First things first, we'd like to extend our apologies to Santa's Little Helper, Marge, and Snowball II for not being included in our classifier.
Given the RGB nature of this exercise, it would take about an hour to finish the training part over 3000 sample images in 30 epochs using an average GPU even though the dataset size may not seem big. So it is strongly recommended not to try this on a CPU computer unless the user does not have access to a GPU.
The credit of collecting and preparing the Simpsons characters goes to alexattia from Kaggle. We are going to use a more narrowed down version of this dataset which would be enough for our purposes in this repository 1. To see the original dataset please follow the Kaggle link above.
[1]We would like to thank Behnam Kia for putting this dataset together.
Please download the dataset from this link.
To unzip the main file
the-simpsons-dataset.zip
After having it downloaded, you may use the following block in main_train.py that does this automatically:
def extract(filename, force=False):
root = os.path.splitext(os.path.splitext(filename)[0])[0] # remove .zip
if os.path.isdir(root) and not force:
print('%s already present - Skipping extraction of %s.' % (root, filename))
else:
print('Extracting data for %s. This may take a while. Please wait.' % root)
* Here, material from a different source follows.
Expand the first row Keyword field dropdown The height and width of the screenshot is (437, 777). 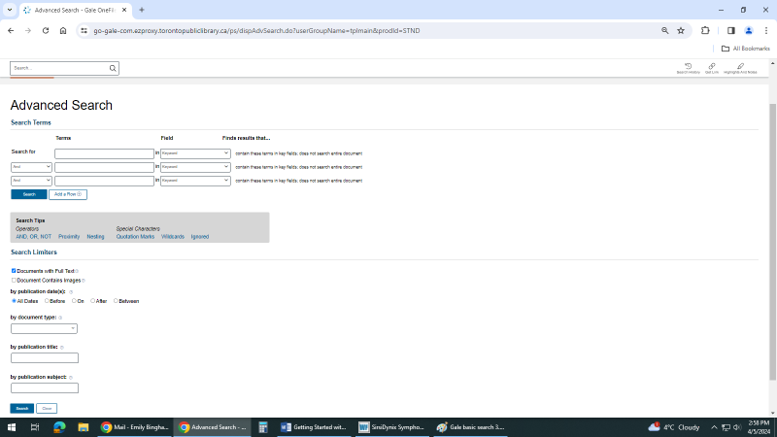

zip = zipfile.ZipFile(filename)
sys.stdout.flush()
zip.extractall(mainpath)
zip.close()
print("Extraction done!")
return root
data_folder = extract(dest_filename)
We have three folders: train (3000 images), validation (1000 images) and test (800 images), each of which contains four directories for each character. Once an image is read, the code takes the color data and stores it in an array together with the label that counts as the name of the folder it is being fed from. For example
R = im[:, :, 0]
G = im[:, :, 1]
B = im[:, :, 2]
x_test.append([R, G, B])
y_test.append([label])
After assigning proper float types to each one of train, validation and test datasets, we convert integer labels to one-hot vectors of size (1,4) using keras.utils for use with categorical_crossentropy:
y_train_cat = keras.utils.to_categorical(y_train, num_class)
y_test_cat = keras.utils.to_categorical(y_test, num_class)
y_val_cat = keras.utils.to_categorical(y_val, num_class)
where num_class is set to 4. Since we are going to end up using a data generator for augmentation purposes, one can forget about the labels generated up to this point as they are to be automatically taken care of and put into a one-hot vector form by keras' useful ImageDataGenerator() function. So extracting labels as we have done so far is just for those who intend to train their model without augmentation.
A crucial step in training any CNN is to make sure that it avoids memorization of patterns seen in the images for a given class. For instance, if Homer always looks something like in his pictures, the neural network will take it for granted that the unseen images pretty much come in the same shape. To surprise the network, we should augment data, which essentially amounts to generating synthetic data from existing ones to increase the learning capacity and reduce memorization possibility. We can illustrate what goes in this process by taking the middle image above and generate different variations of it such as Note that this process is done by keras' useful ImageDataGenerator() function.
datagen = train_datagen = ImageDataGenerator(
rescale=1. / 255,
shear_range=0.2,
zoom_range=0.2,
width_shift_range = 0.2,
height_shift_range = 0.2,
fill_mode = 'nearest',
horizontal_flip=True)
val_datagen = ImageDataGenerator(
rescale= 1. / 225)
train_generator = datagen.flow_from_directory(data_folder + '/train', batch_size=batch_size, target_size=(img_w, img_h),
class_mode='categorical', shuffle = True)
val_generator = val_datagen.flow_from_directory(data_folder + '/validation', batch_size=batch_size, target_size=(img_w, img_h),
class_mode='categorical', shuffle = True)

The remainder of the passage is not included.